Я подумал о тех двоих, что тоже сейчас уже просыпаются в тесном и душном купе, подъезжая к Таллину. И от этого сюжета я захолодел и напрягся одновременно. Неприятное ощущение. В такую минуту хорошо забежать в зал да измордовать первый попавшийся под руку мешок. Всласть, до тройного пота. Но ехать было далековато да не с руки. Правдивее – не с головы, которая изрядно шумела. Я развернулся к постели. Майя спала. Я сбросил рубашку на пол и нырнул под одеяло. Это она в юбке казалась тоненькой, а на ощупь представилась достаточно плотной. Зад и бедро так и пыхали жаром. Да и внутри тоже еще не успела остыть и засохнуть. Я только чуть поддел пальцем, и она уже развалилась на спине, разводя согнутые ноги, так что чуть не лопнуло одеяло. Спала она, как же! Но я не собирался изображать из себя майора Пронина. Она и так отдавала то, что сейчас мне было необходимо. Позарез и немедленно…
Если бы хоть кто-нибудь мог подсказать заранее – откуда прилетит плюха. Потом-то, когда удар уже чвякнет, все начнут объяснять наперебой, с какой стороны следовало его ждать и куда требовалось уклониться. Все мы рассудительны задним числом, храбры, ловки и умелы, когда за круглым столом, в теоретическом плане, обсуждаем неприятную ретроспективу событий, печальную судьбу страны или соратника. Ох, как же мы оказываемся прозорливы в том, что уже случилось.

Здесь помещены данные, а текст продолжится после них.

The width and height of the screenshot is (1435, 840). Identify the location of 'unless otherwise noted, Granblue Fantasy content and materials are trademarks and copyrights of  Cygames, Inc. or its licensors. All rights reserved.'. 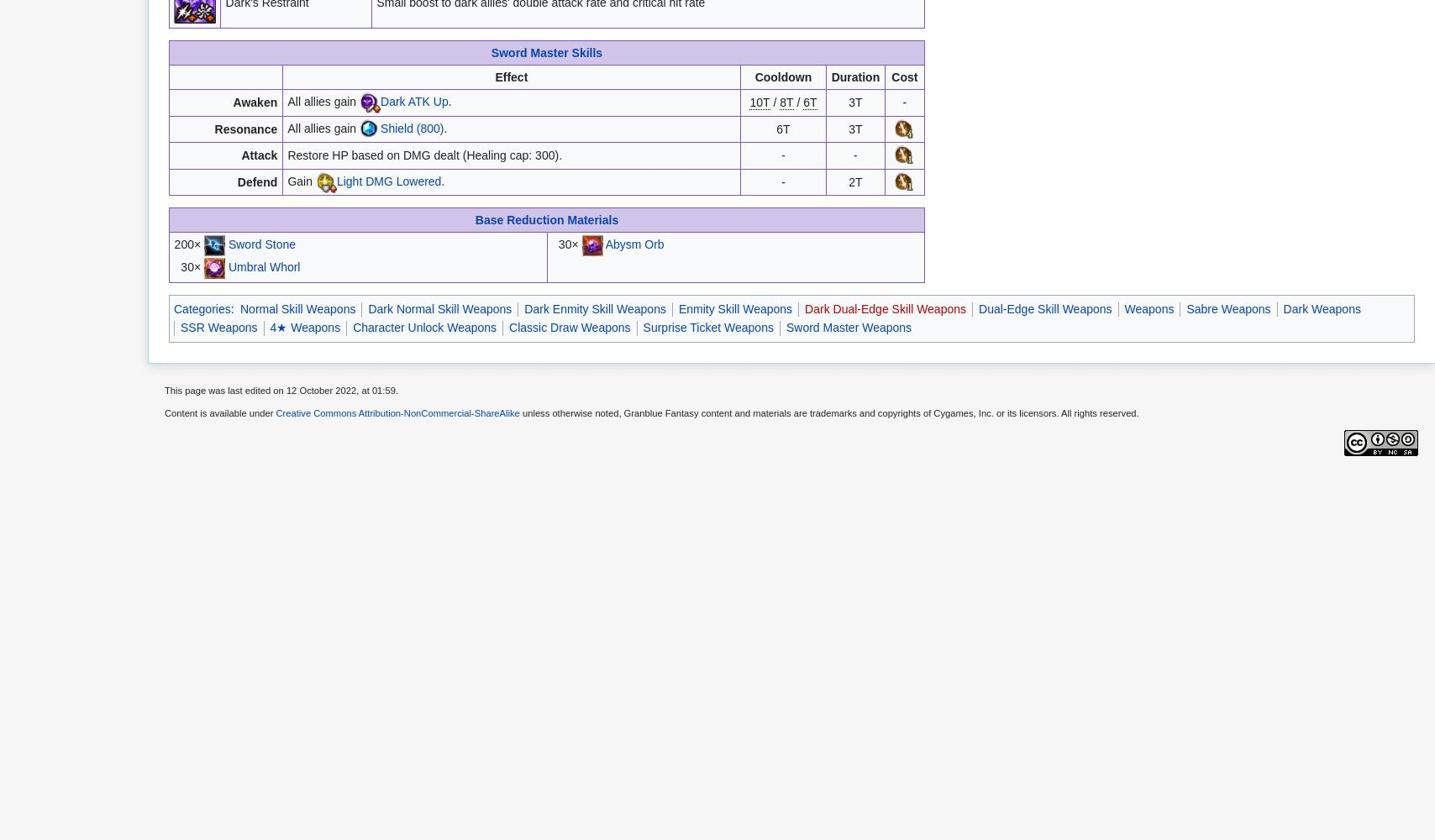
(828, 412).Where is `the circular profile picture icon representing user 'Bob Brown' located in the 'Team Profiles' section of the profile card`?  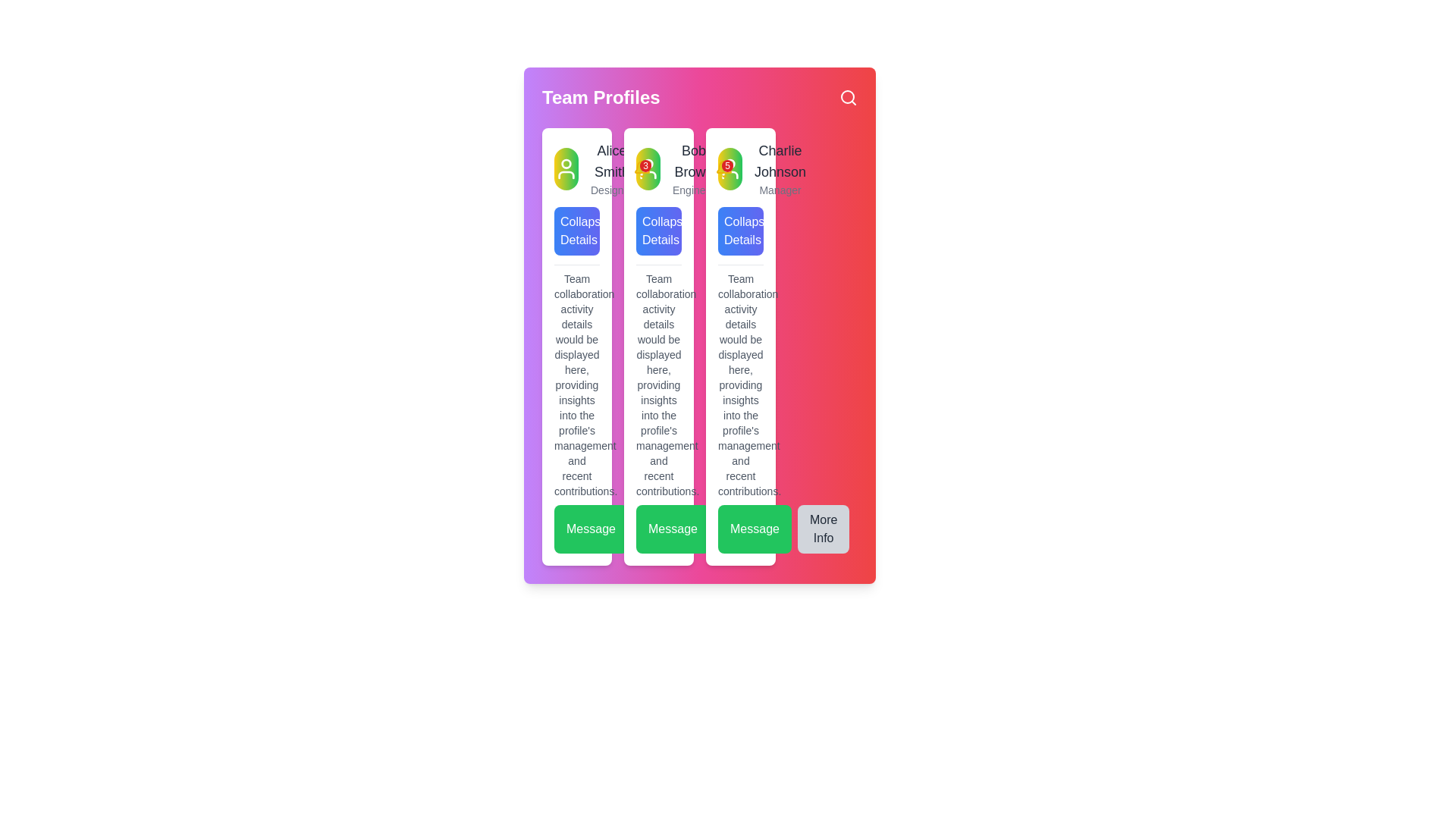 the circular profile picture icon representing user 'Bob Brown' located in the 'Team Profiles' section of the profile card is located at coordinates (648, 169).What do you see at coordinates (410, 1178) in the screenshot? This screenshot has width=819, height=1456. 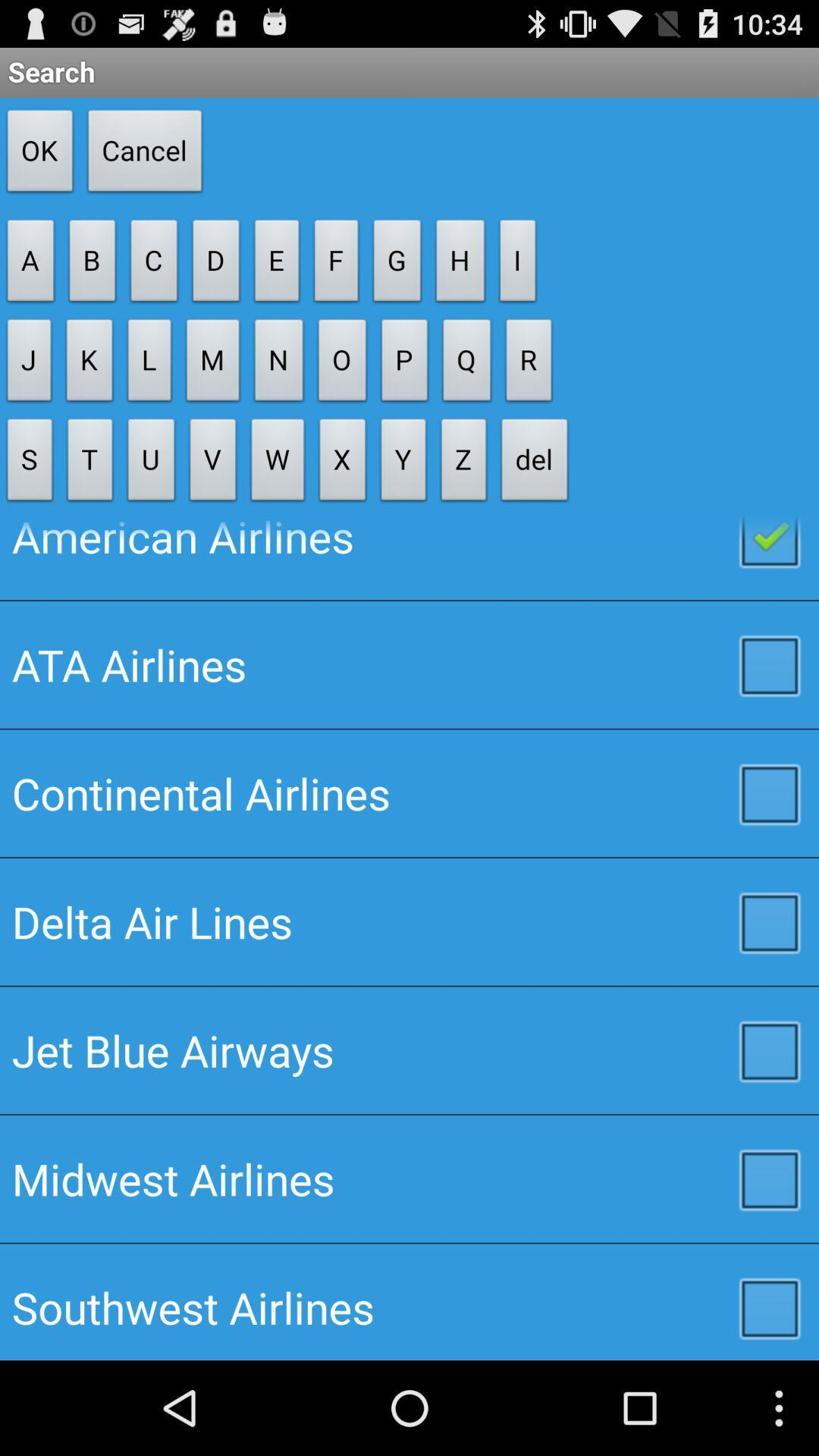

Тем летом до конца сентября я жировал вполне безмятежно. У Колесова я оказался единственный дипломант, а потому предъявлял права на все свободное время руководителя. Еще на четвертом курсе я попросился к Алексею в работники. Тогда он казался мне тем самым человеком на кафедре, который занят реальным делом. Алексей Владимирович бегал по кафедре в одной рубашке, закатав рукава до локтя, обнажая удивительно мощные предплечья, словно приставленные от совершенно другой фигуры. Сам был довольно высок и худощав; это сейчас, перевалив за полтинник, округлился в талии и вырастил второй подбородок. Тогда же он выглядел типичным астеником из анекдота – мол, не смотри, что у меня грудь впалая, зато спина колесом. Но тем не менее кисти у него были широкие и тяжелые, управляли ими отлично развитые мышцы, и весь этот аппарат был прекрасно приспособлен для научной работы – крутить гайки и рукоятки ходовых винтов, гнуть трубы, катать баллоны с жидким азотом. Порой он напоминал мне мастерового с лубочной картинки. Постричь бы волосы в кружок, перевязать по лбу черной лентой, повесить на шею клеенчатый фартук – и то-то вышел бы славный сапожник из надежды нашей кафедры, интеллектуального центра и движителя.
Как-то Колесов заскочил в мастерскую, где я закладывал нихромовую проволоку поверх медной трубки. Не удавалось мне держать ровный натяг, витки то и дело сползали, и приходилось начинать сначала. Шеф не стоял над душой, только взглянул поверх плеча и вынул работу из рук. Станочек был старенький, плевался маслом, Алексей же явился при галстуке. Я бегал кругами за его спиной и канючил: «Ну дайте же я сам!..» Но Колесов довел спираль до риски и только тогда отдал мне бобину: «Закрепи!» – и отошел к рукомойнику. На белой рубашке не появилось ни пятнышка.
Так я и пахал все лето. Готовил диплом, который, по моим расчетам, должен был спустя положенное время плавно разрастись в кандидатскую. Что же здесь было от физики? Я не рассуждал о сущности мироздания, белых карликах и быстрых тахионах. Я всего лишь монтировал свою установку, машину для выработки данных, сведений о порядке величин магнитной проницаемости некоторых цветных сплавов. Это нужно было мне, шефу, еще паре людей в институте, десятку полтора коллег в городе… Интересно?